Nonetheless, prescriptions for sleep medications have multiplied, apparently logarithmically, over the last year. I really wish I’d bought stock in pharmaceutical companies—or, I should say, more stock. I don’t have any in Johnson & Johnson, and, unfortunately, the best insomnia medications are available in generic now. Wow, if Ambien were still brand-name only, would Aventis be cleaning up.

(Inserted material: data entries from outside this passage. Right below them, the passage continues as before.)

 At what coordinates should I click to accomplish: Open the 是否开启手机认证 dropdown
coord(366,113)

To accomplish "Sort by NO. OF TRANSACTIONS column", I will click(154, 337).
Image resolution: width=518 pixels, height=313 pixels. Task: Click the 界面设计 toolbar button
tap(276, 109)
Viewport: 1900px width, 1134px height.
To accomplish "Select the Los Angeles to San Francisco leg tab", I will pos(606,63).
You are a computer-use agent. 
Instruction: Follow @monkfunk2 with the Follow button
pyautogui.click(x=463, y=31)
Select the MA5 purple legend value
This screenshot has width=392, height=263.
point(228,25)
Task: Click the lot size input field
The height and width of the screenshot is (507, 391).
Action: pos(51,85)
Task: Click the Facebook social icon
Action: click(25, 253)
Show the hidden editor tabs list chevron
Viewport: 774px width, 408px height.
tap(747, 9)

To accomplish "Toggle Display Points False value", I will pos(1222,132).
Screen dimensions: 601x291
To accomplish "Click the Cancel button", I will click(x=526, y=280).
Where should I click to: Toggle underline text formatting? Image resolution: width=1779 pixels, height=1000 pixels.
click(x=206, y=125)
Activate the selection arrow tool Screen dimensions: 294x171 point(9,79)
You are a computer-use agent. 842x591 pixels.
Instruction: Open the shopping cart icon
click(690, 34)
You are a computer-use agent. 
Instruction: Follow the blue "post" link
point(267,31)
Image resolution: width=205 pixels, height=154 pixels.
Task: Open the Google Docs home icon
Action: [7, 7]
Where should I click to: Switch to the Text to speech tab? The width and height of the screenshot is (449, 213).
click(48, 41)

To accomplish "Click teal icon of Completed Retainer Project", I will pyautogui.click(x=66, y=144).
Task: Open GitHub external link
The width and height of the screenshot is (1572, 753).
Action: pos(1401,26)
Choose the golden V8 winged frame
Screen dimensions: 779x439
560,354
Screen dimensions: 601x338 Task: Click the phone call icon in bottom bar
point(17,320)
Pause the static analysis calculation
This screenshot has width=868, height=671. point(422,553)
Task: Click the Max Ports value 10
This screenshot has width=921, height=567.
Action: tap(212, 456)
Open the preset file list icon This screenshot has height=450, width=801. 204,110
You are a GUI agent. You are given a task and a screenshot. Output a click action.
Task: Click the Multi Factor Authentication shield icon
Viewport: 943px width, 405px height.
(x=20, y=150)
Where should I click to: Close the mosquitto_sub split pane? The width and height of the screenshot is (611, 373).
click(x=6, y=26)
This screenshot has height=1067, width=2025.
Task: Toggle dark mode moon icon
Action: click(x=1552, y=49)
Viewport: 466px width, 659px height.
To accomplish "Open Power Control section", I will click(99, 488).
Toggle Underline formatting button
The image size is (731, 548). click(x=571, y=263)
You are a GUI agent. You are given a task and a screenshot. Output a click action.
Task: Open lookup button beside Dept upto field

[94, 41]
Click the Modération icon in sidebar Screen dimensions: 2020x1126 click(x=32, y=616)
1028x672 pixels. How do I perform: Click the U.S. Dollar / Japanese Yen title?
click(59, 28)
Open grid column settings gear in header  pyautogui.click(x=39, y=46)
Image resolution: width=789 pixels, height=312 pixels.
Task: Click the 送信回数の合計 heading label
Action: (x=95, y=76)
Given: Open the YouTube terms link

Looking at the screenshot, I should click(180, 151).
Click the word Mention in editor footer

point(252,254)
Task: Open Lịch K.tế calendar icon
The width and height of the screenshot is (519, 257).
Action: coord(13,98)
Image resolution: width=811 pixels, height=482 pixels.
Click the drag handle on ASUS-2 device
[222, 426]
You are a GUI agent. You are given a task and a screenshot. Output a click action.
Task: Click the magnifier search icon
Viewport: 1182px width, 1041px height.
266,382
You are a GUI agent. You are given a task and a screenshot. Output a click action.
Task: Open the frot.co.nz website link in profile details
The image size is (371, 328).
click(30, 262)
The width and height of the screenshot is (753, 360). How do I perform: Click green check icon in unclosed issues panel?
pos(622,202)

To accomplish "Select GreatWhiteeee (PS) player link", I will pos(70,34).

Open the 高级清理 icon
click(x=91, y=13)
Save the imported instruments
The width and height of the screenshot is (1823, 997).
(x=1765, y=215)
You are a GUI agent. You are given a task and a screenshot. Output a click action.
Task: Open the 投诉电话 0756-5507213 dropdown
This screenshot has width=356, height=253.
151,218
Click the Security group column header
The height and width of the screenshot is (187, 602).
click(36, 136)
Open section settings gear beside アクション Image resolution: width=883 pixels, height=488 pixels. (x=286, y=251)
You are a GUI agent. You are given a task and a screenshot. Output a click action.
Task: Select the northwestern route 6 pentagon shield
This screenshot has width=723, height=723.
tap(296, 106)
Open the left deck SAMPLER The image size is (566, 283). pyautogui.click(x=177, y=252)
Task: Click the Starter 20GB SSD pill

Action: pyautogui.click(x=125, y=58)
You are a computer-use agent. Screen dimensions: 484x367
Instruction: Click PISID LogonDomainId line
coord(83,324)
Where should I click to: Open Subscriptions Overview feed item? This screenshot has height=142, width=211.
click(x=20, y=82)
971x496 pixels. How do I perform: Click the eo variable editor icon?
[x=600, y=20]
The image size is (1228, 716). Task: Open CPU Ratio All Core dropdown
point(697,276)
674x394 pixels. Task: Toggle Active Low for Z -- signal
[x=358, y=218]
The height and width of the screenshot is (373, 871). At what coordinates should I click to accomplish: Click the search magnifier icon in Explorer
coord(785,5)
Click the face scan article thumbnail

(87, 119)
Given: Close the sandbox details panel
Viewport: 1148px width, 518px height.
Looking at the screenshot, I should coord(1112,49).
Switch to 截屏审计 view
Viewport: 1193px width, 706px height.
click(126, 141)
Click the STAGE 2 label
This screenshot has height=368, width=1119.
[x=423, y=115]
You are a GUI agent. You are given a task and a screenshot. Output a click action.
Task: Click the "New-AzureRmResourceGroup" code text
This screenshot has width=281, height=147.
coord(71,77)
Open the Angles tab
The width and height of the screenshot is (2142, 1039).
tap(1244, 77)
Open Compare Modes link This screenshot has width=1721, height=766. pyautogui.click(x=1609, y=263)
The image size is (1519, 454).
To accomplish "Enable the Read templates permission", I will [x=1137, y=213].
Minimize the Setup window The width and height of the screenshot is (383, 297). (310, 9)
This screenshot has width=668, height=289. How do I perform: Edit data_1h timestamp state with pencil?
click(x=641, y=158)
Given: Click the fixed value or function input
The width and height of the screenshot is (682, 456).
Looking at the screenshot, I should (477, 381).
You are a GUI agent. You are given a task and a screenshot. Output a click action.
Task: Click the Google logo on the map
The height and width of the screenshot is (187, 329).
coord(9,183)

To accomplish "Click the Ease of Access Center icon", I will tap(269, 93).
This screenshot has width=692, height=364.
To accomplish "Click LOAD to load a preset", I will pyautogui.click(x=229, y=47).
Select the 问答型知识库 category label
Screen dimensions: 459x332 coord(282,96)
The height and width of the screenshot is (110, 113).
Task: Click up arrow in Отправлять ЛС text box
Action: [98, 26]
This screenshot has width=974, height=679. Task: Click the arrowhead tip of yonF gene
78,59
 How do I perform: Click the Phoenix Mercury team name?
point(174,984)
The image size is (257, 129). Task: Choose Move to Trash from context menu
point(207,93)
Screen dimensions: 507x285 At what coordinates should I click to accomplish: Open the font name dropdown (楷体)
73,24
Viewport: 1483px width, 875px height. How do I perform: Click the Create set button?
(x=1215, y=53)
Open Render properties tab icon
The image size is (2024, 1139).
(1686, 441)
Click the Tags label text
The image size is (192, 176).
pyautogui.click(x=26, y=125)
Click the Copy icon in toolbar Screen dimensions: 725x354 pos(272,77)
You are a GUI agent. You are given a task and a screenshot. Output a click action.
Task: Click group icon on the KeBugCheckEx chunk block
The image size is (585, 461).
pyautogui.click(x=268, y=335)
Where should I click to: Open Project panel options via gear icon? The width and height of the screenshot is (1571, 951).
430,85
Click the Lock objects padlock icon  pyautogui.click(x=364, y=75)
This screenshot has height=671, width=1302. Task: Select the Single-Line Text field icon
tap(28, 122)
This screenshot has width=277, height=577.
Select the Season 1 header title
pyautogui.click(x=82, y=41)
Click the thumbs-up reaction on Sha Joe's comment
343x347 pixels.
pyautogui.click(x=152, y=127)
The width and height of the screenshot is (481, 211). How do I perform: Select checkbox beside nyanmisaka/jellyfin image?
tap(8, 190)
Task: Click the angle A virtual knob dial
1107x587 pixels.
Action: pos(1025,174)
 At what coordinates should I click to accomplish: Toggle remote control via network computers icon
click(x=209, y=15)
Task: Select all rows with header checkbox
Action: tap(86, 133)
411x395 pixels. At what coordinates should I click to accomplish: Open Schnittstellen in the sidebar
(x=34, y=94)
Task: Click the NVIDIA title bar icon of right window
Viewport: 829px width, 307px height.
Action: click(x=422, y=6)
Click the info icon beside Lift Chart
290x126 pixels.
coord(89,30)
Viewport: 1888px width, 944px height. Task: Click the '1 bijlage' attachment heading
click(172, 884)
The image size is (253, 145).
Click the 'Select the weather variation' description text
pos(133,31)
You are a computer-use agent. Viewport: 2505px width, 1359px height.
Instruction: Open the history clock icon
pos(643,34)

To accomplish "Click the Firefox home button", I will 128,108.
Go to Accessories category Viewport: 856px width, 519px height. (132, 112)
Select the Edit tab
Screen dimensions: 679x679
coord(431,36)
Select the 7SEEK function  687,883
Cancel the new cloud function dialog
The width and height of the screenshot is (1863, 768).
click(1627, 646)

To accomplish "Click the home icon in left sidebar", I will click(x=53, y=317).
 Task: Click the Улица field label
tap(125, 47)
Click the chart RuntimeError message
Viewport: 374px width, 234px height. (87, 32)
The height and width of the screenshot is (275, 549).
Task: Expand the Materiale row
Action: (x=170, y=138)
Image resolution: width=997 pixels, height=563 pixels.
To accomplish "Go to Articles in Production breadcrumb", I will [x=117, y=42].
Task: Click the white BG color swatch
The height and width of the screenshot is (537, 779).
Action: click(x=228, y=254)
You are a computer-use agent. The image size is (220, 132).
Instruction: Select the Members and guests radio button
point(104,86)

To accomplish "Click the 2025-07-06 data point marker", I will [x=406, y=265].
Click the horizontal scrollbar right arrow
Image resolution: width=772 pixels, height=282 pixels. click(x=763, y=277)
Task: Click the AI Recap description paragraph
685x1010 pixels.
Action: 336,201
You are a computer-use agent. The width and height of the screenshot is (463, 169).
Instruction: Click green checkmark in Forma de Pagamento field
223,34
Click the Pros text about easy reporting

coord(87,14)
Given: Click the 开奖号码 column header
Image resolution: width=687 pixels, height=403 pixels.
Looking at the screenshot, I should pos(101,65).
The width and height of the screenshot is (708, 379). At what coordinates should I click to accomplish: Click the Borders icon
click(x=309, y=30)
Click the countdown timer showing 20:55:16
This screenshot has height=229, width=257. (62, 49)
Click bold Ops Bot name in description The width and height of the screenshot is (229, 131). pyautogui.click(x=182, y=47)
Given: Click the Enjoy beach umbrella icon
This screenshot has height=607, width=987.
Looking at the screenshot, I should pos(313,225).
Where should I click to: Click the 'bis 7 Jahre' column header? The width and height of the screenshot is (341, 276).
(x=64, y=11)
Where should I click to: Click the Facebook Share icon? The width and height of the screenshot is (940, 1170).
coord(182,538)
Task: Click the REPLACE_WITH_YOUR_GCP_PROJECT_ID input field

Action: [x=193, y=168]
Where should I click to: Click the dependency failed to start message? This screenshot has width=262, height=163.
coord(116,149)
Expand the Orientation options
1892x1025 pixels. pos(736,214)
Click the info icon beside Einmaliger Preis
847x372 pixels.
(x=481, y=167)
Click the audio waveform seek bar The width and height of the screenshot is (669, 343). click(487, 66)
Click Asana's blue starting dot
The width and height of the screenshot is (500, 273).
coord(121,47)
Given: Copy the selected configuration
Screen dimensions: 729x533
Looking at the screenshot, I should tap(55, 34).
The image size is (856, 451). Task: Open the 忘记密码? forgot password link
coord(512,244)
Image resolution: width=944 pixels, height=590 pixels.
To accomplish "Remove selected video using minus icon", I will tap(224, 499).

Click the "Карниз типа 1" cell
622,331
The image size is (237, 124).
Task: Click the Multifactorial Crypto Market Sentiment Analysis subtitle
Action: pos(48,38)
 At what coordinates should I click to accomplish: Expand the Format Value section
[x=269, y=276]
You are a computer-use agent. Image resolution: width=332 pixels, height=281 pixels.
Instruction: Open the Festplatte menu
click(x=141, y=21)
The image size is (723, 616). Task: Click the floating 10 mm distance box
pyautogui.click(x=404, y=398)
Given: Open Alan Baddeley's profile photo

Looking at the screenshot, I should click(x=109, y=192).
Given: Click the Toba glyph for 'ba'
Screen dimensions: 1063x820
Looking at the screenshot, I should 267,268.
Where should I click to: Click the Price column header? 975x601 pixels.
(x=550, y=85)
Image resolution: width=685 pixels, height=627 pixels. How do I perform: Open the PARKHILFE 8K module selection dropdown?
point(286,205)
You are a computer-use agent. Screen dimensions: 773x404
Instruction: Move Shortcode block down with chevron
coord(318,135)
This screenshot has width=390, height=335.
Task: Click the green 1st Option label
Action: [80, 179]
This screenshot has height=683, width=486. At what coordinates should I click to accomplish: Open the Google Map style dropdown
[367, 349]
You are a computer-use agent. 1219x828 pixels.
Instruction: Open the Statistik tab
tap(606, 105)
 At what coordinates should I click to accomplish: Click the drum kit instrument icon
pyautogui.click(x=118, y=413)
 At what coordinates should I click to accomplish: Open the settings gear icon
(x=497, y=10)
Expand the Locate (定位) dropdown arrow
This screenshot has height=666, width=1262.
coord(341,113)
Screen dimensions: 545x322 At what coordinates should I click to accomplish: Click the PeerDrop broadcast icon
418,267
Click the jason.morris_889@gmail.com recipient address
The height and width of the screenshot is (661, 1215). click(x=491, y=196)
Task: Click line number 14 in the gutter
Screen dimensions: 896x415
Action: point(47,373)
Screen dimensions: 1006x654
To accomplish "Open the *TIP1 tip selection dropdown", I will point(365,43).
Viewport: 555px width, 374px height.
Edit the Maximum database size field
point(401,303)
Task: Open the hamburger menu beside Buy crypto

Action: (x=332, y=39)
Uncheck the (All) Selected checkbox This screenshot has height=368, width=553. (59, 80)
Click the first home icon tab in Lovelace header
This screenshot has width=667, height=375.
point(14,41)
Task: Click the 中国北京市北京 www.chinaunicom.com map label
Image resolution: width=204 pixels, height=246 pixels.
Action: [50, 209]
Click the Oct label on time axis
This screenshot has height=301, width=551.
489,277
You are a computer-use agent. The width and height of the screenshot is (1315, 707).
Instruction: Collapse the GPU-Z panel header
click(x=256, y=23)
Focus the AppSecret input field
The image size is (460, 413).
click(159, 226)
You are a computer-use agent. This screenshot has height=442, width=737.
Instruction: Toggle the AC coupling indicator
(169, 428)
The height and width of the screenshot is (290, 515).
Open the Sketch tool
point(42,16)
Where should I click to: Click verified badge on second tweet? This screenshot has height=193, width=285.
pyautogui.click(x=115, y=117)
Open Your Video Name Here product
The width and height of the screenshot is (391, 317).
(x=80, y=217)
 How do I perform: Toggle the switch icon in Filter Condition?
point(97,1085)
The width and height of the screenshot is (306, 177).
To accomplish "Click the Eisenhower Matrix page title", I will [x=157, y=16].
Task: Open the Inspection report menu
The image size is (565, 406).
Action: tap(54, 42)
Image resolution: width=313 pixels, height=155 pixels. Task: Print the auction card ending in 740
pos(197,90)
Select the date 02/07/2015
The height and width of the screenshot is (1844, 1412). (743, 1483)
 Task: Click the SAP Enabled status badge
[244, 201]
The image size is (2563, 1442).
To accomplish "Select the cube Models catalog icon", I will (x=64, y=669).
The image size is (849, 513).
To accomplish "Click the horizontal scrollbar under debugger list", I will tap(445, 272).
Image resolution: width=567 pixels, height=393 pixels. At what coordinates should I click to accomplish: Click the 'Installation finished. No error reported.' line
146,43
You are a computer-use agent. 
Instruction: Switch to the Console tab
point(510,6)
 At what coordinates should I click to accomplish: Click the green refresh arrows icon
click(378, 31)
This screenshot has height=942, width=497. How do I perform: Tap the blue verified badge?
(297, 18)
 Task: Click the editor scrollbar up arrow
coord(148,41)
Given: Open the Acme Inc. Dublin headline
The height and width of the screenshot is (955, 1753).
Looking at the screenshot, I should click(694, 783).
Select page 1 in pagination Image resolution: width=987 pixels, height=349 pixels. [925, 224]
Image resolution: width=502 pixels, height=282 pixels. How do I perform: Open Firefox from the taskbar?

The word “Insomnia” was created some time in the early 1600s. It is Latin-derived, but is not an organic Latin word; like many clinical words, it was invented by assembling a Latin root and Latin affixes in a lab, a little like the way new elements that don’t exist in nature are synthesized. It’s easy to break down “insomnia” even if one has not studied Latin. “Somnus” means “sleep” (cf, “somnambulist” = “sleepwalker”), “in-” means “not,” and “-ia” is a suffix that indicates the word is describing a condition (cf., “dyslexia,” “hypoxia,” “anorexia,” and “schizophrenia”).
The very first use of the word does not seem to have come down to us, and so I do not know what the index case of insomnia was—or even if there was one. I’m assuming that there was because the condition has a Latin name with a definite origin—there is a time when the term is suddenly being used with fair frequency, when just before, it was not used at all. But it is possible that there was something happening in an area causing lots of cases of insomnia, and so the word was coined, possibly not even by a physician. Where the area was, and what was the cause, I don’t know.
I wish I did. I don’t know why, but it feels important to me; I really wish I knew the event that delivered this word to the world. I’m sure insomnia has always existed, but I’d like to know what caused someone to think it was necessary to medicalize the condition—to bestow a clinical name upon it, and to reify it—to make it a “thing,” and to ultimately brand people like me “insomniacs.”